Roberto continues to pursue his legal rights before the Courts and hopes for a judicial stay of his removal to Nicaragua. Specifically, his attorneys in the United States that are representing him on a pro bono basis have appealed the decision of the District Court.  However, this wrong can also be made right by the U.S. government simply permitting Roberto to proceed to Canada as he has argued before the Court is his right to do so under the Safe Third Country Agreement (STCA) and pursuant to Canadian Law.

Maureen Silcoff, President of the Canadian Association of Refugee Lawyers (CARL), has called for government officials to act: “Officials must pull the plug on his removal and allow him to come to Canada. The time to act is now, before it’s too late.”

Please Free Asylum Seeker Roberto Terán Rivera to join his wife in Canada. 

For details, contact Canadian lawyer Joanna Berry: Joanna@berrylaw.ca; 519-432-4568

 

Why choosing the wrong ‘door’ may have cost this man his chance to claim asylum in Canada and rejoin his wife

By
 
Nicholas Keung 
Toronto Star
5 min
 

Roberto Carlos Teran Rivera had every right to try to join his wife in Canada.

All the asylum-seeker had to do, by law, was show up at an official crossing point along the U.S.-Canada border and make his claim.

But a twist of fate saw Teran Rivera choose the wrong “door” for his entry into this country.

Now the 39-year-old sits in a holding cell in New York, awaiting deportation next Thursday to Nicaragua, a country Amnesty International says is in a “human rights crisis” under President Daniel Ortega’s dictatorial regime.

This week, Teran Rivera’s last-ditch effort to be released — and join his wife, Blanca Maydeling Castillo Saenz, a refugee claimant in Quebec — was refused by a New York court.

“The court recognized that Teran Rivera’s alleged plight is sympathetic on a human level,” wrote U.S. District Court Judge John L. Sinatra, Jr. in dismissing the detainee’s plea for release.

“The political branches of government — not this court — have authority to address such concerns.”

How did it all go so wrong?

Castillo Saenz says she and her husband, along with her brother, fled Nicaragua in November 2018 via Honduras, El Salvador and Guatemala before arriving in Mexico. The three were separated after crossing into the U.S. and were detained at different facilities.

Teran Rivera was deported back to Nicaragua after a month, but Castillo Saenz was released shortly after and ultimately made it to Canada in June 2019 for asylum.

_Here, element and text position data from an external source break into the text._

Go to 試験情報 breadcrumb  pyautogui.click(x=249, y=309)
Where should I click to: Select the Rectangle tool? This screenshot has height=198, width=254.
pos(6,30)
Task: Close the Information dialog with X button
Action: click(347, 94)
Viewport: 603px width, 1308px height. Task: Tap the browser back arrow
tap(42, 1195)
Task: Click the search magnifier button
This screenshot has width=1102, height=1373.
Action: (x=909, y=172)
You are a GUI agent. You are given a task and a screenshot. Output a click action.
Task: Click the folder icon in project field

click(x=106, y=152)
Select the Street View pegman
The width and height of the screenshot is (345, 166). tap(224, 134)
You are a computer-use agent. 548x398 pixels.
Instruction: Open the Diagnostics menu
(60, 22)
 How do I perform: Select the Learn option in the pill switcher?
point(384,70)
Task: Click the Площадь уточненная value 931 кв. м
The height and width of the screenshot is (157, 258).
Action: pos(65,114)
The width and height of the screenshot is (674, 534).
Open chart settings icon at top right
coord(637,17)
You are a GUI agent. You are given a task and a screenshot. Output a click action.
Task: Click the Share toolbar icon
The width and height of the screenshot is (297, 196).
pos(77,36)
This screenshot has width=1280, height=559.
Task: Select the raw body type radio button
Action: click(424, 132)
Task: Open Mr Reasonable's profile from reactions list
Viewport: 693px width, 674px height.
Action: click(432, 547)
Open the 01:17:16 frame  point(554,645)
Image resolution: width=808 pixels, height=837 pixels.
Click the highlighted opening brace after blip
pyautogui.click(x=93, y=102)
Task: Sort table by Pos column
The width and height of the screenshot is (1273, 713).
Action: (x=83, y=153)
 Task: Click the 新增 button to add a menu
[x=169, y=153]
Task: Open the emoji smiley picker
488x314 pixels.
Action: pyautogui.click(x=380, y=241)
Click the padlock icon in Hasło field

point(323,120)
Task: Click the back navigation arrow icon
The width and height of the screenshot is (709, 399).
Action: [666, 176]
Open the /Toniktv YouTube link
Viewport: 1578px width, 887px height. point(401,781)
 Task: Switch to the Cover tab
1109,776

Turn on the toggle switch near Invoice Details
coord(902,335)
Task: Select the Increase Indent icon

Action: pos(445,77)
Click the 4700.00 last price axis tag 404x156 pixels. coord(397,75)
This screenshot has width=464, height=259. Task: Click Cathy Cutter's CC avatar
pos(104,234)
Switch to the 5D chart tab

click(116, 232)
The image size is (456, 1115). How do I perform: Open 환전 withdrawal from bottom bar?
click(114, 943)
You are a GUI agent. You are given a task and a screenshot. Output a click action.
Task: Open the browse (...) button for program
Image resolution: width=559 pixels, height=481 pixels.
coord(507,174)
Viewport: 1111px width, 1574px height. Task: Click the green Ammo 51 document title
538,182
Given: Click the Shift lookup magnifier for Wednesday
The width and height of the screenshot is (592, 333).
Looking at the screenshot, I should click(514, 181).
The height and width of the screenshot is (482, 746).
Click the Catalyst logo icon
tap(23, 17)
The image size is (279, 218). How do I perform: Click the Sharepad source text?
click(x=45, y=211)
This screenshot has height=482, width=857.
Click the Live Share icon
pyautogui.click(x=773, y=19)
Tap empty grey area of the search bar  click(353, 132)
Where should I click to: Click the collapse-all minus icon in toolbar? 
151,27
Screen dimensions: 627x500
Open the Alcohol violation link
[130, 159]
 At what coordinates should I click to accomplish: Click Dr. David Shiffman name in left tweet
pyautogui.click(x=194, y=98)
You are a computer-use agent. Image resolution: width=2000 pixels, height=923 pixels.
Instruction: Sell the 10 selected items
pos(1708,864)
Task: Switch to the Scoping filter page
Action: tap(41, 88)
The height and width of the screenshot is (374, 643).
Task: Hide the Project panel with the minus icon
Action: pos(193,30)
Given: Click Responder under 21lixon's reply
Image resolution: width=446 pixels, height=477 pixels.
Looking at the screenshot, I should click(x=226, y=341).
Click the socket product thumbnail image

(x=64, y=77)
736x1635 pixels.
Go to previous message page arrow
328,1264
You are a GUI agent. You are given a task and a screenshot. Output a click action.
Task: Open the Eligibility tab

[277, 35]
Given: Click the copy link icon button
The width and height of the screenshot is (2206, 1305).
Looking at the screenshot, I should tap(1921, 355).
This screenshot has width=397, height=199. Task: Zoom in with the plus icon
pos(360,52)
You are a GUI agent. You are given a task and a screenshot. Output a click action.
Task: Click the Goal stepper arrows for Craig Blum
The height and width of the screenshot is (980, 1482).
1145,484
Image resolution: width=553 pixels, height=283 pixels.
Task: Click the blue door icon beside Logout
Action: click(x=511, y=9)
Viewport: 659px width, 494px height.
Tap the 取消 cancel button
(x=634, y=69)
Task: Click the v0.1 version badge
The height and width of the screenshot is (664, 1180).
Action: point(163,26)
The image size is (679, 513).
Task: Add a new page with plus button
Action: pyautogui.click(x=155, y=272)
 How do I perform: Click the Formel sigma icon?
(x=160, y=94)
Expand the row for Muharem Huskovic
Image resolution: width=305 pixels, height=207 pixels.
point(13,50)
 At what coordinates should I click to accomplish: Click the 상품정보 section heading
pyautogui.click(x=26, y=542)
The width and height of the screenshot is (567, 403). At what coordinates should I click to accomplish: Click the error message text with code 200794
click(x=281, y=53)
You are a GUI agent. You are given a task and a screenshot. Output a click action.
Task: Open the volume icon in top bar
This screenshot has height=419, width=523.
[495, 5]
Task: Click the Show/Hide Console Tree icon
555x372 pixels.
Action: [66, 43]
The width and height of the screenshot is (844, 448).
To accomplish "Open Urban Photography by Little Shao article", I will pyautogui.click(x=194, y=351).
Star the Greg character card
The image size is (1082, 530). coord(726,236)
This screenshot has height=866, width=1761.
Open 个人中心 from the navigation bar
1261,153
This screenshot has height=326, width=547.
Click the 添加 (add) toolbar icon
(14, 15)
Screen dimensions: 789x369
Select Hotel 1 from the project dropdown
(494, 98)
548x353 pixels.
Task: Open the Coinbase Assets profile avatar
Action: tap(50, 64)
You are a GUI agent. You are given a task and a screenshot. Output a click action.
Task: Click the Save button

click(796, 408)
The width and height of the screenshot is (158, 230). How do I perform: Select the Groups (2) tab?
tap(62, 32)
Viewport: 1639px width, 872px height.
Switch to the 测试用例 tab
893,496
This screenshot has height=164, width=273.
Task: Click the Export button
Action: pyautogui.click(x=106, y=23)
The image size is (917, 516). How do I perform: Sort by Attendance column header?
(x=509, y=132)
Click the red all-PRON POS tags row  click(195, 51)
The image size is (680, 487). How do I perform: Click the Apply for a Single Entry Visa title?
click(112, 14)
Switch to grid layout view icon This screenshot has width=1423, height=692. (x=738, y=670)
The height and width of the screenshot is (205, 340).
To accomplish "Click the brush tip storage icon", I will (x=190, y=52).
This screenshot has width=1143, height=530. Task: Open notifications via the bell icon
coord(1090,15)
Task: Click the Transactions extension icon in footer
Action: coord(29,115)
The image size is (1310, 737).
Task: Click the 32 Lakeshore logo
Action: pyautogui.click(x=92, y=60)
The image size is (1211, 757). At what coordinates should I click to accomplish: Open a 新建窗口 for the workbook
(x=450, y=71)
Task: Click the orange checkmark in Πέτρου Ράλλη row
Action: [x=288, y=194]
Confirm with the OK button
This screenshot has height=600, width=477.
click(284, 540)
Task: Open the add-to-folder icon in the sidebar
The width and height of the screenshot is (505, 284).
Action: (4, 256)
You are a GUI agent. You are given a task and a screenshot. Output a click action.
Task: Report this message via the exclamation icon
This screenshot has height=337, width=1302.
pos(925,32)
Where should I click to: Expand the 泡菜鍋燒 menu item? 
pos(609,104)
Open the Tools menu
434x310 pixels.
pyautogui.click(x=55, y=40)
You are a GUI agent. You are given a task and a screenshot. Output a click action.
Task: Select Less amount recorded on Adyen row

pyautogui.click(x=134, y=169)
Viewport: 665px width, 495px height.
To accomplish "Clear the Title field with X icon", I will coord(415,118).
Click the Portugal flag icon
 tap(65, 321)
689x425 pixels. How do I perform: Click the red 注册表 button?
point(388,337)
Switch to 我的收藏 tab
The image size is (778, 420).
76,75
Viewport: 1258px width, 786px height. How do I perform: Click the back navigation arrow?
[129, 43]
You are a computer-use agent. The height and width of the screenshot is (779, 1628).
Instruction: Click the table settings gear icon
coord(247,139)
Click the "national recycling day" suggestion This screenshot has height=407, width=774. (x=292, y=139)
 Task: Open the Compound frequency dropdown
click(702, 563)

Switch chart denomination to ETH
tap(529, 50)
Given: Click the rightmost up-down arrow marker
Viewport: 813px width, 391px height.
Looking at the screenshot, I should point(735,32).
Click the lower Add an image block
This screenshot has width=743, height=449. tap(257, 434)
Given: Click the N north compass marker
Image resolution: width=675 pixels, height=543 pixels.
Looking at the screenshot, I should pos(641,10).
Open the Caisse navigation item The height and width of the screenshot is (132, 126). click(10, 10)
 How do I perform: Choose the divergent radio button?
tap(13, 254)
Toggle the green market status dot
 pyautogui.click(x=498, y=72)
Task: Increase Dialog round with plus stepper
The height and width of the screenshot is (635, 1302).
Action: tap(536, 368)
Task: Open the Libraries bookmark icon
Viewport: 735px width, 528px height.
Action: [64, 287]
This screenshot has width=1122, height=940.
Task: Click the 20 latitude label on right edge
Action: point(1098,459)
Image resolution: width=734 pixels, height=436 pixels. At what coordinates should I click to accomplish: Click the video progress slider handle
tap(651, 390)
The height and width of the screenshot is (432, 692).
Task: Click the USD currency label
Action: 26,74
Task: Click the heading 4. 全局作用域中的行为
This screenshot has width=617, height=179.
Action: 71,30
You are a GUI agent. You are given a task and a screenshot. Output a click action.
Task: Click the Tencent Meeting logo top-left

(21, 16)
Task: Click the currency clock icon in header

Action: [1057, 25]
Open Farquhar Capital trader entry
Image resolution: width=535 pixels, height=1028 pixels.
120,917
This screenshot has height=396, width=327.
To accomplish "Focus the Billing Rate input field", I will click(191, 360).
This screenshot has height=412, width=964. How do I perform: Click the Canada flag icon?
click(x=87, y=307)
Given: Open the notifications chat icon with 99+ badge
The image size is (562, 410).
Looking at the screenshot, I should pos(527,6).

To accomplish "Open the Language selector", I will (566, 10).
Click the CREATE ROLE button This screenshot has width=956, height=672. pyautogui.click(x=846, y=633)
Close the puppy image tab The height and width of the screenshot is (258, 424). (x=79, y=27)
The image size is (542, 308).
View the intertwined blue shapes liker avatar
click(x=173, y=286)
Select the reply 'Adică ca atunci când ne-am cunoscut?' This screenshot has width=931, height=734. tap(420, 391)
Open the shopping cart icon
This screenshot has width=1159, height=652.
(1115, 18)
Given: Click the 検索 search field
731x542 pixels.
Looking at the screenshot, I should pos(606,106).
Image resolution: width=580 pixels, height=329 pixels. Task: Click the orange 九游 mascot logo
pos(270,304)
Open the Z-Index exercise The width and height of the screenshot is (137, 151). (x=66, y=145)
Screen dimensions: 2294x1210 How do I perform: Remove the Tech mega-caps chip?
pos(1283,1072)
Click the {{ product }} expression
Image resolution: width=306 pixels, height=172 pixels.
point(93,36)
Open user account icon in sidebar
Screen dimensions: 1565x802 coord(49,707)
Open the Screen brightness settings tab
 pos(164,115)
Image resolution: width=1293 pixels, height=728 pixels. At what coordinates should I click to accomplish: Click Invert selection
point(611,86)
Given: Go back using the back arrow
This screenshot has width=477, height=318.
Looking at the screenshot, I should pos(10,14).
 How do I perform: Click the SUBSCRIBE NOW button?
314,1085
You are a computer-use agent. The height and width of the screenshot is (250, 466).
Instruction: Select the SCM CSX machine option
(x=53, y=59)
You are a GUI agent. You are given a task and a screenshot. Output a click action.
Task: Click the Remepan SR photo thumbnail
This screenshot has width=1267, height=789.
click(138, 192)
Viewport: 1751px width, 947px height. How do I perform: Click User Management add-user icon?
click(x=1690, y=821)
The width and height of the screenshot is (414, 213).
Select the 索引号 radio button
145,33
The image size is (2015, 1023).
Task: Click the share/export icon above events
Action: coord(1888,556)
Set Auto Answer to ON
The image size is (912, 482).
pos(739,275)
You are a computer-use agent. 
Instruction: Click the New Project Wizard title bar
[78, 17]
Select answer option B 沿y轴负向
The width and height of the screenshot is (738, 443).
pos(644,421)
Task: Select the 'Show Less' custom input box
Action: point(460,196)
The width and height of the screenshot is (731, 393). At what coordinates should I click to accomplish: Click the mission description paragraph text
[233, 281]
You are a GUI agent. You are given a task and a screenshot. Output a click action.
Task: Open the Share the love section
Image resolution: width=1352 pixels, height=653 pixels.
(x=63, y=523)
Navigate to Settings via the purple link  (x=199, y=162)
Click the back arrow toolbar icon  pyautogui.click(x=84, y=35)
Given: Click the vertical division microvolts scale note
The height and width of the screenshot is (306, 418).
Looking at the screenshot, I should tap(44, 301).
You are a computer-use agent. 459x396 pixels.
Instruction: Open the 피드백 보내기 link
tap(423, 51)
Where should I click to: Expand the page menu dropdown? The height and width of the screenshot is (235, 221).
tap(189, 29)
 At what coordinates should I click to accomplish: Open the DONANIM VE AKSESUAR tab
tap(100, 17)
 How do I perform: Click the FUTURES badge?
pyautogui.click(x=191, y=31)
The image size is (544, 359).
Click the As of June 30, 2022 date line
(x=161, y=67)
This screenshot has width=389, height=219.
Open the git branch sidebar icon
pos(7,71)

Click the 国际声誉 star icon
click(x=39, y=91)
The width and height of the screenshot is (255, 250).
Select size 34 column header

Late last year, her husband returned to the U.S. again and made his attempt to join her in Canada.

Asylum seekers are often turned back at the Canada-U.S. border. Under the Safe Third Country Agreement that’s been in place since 2004, each country recognizes the other as a safe place to seek protection. That means Canada can turn back potential refugees who arrive at land ports of entry along the Canada-U.S. border on the basis they should pursue their claims in the States, the country where they first arrived.

However, exemptions are granted to those — such as Teran Rivera — who already have family members in Canada.

He would have been allowed in at a land port of entry.

Teran Rivera’s critical mistake was trying to cross into Canada through a side road connecting Quebec and Vermont.

While Teran Rivera could have just breezed past a Canadian port of entry to join his wife, he followed the now-famed Roxham Road, an unguarded border point in Quebec, into Canada instead.

Under border restrictions imposed during the COVID-19 pandemic, all such irregular migrants have been banned and subject to return to the other country.

Teran Rivera said he was apprehended by Canadian officials upon crossing into Quebec.

“I don’t know why he didn’t cross through an official port of entry,” Castillo Saenz told the Star this week through a translator.

“I was waiting for the call from immigration to meet with him in Canada, but, sadly, I received a call where I was informed my husband was detained by U.S. immigration.”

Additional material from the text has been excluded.